Non-plan loans are usually meant to meet the expenditure on salaries, wages and administrative expenses of PSEs which are making heavy losses or have become almost non-functional.
Sinha's proposal to create a Restructuring Fund for payment of termination benefits to workers of units that will come under the axe, has been created by allocation of Rs 100 crores each by the ministries of textiles and industry, in their respective budgets.
At the same time, the textile ministry's loan allocation to sick units has come down from Rs 669.29 crores in the revised estimate of 1997-98 to Rs 556.65 crores this year, a reduction of Rs 112.56 crores.
The allocation for National Textile Corporation has been slashed from Rs 499.64 crores last year to Rs 380 crores this year. The Jute Corporation of India is getting Rs 16 crores against Rs 26 crores last year.
However, loan allocation by the ministry of industry has gone up slightly from Rs 402.11 crores last year to Rs 437.46 crores this year after taking into account the lumpsum provision of Rs 100 crores for terminal payments to workers of sick PSEs.
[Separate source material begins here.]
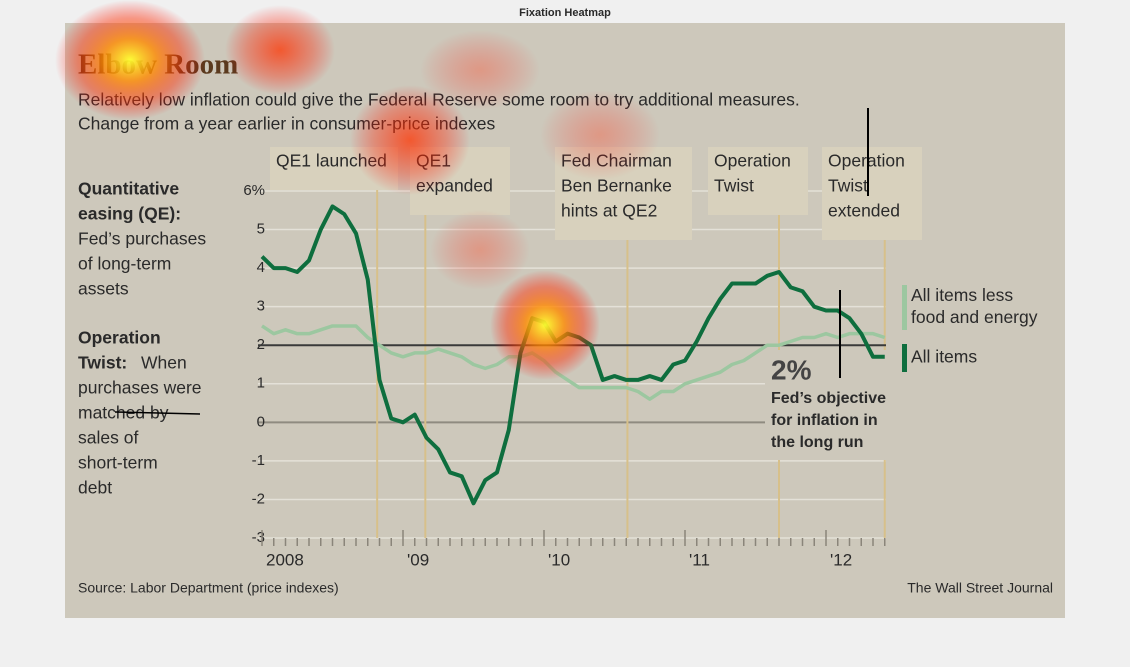 This screenshot has width=1130, height=667. What do you see at coordinates (130, 214) in the screenshot?
I see `note-heading: easing (QE):` at bounding box center [130, 214].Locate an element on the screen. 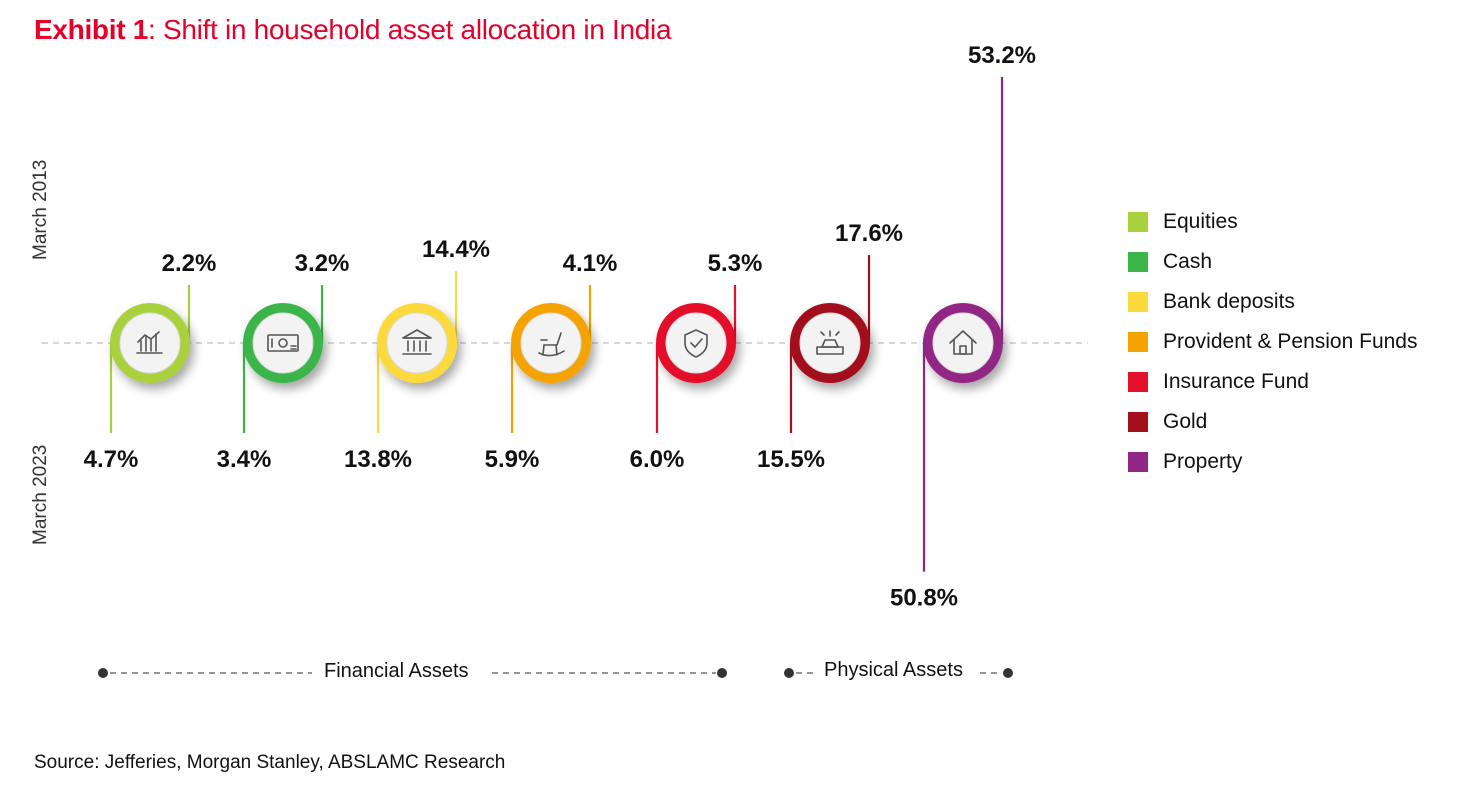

PSEs under the minsitry of industry which have suffered huge reduction in non-plan loans include Heavy Engineering Corporation which has been alloted Rs 16.37 crores against Rs 49.54 crores last year, Cycle Corporation of India whose allocation has come down from Rs 8 crores last year to Rs 5 crores this year and Rehabilitation Industries Corporation which is getting Rs 3.80 crores this year against Rs 7.50 crores last year.
The Central India Water Transport Corporation has been given Rs 8 crores as non-plan loan against Rs 13.40 crores it got last year. Bharat Refractories has been alloted Rs 50 lakhs against Rs 2 crores last year.
In the revised estimate of 1997-98, Andrew Yule & Co. had been alloted Rs 17 crores , Instrumentation Ltd. Rs 4 crores, Hindusthan Paper Corporation Rs 8 crores, Praga Tools Rs 2 crores, British India Corporation Rs 17.80 crores, Elgin mills Rs 34.20 crores, Cawnpur Textile Mills Rs 20 crores.